_GIVEN INSTRUCTION A_
Using the Disney trip planning passage, state whether each of these statements agrees with it: (i) the stay is planned at Port Orleans Riverside; (ii) the resort rooms have a single sink; (iii) the writer believes Extra Magic Hours do not help. Answer yes or no for each and quote the deciding words.

I don’t know if we do anything really unique, but here is how our our planning process works:

  1. Pick dates for the vacation. For this trip we decided to travel just before the big April school vacation dates and far enough away from our daughter’s June wedding.
  2. Pick a Resort. We’ve stayed at Deluxe resorts, Animal Kingdom Lodge and the Polynesian, moderates, The Caribbean, Port Orleans Riverside and Value, Pop Century. This trip we are being coat conscious. But can stretch because of some of the savings mentioned in my Assumptions section. We will stay at an old favorite, Port Orleans Riverside (We were there when it was the Dixie Landings).
    1. It’s close to Hollywood Studios and Epcot
    2. Good pools
    3. Many Disney bus stops
    4. Rooms are comfortable size with 2 sinks
    5. Good theming overall
  3. Select the least crowded parks for each day. We usually spend a few more days than this at WDW, so we will look for Extra Magic hours (EM) where we can get in early or stay late to take advantage of less crowds. I know there are those that say “stay away” from the park with EMH. I still think it helps. Here’s’ what we chose:
    1. MK on our travel in day
    2. HS (morning EMH)

_DATA SECTION_

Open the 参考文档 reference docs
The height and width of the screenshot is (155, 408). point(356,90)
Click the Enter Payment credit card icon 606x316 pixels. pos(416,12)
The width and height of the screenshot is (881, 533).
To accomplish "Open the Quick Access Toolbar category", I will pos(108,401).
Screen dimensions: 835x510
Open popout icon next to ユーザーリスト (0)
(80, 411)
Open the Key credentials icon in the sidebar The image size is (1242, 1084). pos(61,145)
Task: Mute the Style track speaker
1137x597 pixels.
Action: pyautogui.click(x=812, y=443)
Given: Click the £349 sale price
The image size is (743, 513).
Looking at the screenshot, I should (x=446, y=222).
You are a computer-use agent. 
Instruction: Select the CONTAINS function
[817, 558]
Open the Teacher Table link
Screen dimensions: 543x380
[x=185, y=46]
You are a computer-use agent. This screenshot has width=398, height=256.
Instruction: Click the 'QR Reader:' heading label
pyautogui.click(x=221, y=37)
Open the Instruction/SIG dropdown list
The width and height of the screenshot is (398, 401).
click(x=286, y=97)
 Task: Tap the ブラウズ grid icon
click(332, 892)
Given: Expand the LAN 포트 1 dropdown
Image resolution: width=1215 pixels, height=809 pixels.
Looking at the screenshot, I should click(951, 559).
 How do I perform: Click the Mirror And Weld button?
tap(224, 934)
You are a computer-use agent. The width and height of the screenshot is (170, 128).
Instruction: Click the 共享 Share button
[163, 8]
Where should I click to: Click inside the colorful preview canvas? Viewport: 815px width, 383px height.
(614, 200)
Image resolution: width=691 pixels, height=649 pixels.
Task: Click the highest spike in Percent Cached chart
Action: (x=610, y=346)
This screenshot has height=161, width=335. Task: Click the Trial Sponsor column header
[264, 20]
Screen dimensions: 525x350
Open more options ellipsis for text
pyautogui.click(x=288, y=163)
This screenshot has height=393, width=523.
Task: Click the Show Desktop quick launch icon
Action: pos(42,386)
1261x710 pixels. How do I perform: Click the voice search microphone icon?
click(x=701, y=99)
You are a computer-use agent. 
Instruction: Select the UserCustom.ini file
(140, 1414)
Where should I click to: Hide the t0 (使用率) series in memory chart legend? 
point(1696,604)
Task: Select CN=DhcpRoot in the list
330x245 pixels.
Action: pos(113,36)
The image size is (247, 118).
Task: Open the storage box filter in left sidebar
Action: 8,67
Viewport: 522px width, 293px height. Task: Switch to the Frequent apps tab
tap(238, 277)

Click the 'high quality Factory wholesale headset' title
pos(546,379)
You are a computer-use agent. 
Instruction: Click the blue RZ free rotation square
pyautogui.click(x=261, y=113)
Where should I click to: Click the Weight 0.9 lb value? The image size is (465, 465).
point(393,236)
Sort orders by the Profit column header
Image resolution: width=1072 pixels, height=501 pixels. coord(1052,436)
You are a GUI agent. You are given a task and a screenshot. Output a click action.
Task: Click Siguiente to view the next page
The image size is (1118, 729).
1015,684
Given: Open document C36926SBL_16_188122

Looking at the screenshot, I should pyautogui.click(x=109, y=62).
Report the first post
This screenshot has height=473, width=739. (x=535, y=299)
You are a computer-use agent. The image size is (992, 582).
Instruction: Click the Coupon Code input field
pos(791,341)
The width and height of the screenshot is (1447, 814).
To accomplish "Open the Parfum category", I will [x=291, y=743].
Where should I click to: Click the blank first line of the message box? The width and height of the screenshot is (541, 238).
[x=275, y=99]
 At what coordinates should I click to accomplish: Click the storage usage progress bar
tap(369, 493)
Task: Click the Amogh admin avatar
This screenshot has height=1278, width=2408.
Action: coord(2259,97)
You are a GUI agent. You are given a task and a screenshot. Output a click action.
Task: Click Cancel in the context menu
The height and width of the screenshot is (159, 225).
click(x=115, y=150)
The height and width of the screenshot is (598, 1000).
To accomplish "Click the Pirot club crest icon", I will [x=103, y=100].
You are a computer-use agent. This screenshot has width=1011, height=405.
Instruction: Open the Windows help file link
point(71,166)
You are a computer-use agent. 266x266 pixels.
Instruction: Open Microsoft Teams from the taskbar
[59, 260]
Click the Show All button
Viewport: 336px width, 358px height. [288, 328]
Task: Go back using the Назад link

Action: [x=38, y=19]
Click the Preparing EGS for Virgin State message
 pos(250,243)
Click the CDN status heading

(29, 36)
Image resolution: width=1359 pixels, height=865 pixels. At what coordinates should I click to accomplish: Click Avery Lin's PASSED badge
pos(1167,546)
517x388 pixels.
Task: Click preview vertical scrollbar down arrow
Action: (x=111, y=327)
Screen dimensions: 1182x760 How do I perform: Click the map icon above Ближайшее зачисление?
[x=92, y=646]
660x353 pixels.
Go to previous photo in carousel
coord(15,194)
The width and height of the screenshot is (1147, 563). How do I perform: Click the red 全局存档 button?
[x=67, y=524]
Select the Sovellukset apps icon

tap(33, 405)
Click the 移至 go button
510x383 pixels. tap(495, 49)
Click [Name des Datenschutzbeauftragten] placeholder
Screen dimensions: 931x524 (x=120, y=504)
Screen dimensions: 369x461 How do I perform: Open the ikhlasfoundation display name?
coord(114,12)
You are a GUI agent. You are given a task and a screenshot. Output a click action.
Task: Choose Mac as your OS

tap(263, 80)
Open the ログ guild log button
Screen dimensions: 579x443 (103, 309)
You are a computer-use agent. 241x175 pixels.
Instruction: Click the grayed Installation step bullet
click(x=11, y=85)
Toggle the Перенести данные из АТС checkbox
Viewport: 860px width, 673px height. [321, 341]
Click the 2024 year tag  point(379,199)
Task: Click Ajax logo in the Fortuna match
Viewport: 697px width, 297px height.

_GIVEN INSTRUCTION B_
Copy the lines of the records starting at the line that contains "has width=398, height=256." and ending at the line that contains "tap(224, 934)", including both of those lines.

_SOLUTION A_
(i) Yes: "We will stay at an old favorite, Port Orleans Riverside"
(ii) No: "Rooms are comfortable size with 2 sinks"
(iii) No: "I still think it helps."

_SOLUTION B_
You are a computer-use agent. This screenshot has width=398, height=256.
Instruction: Click the 'QR Reader:' heading label
pyautogui.click(x=221, y=37)
Open the Instruction/SIG dropdown list
The width and height of the screenshot is (398, 401).
click(x=286, y=97)
 Task: Tap the ブラウズ grid icon
click(332, 892)
Given: Expand the LAN 포트 1 dropdown
Image resolution: width=1215 pixels, height=809 pixels.
Looking at the screenshot, I should click(951, 559).
 How do I perform: Click the Mirror And Weld button?
tap(224, 934)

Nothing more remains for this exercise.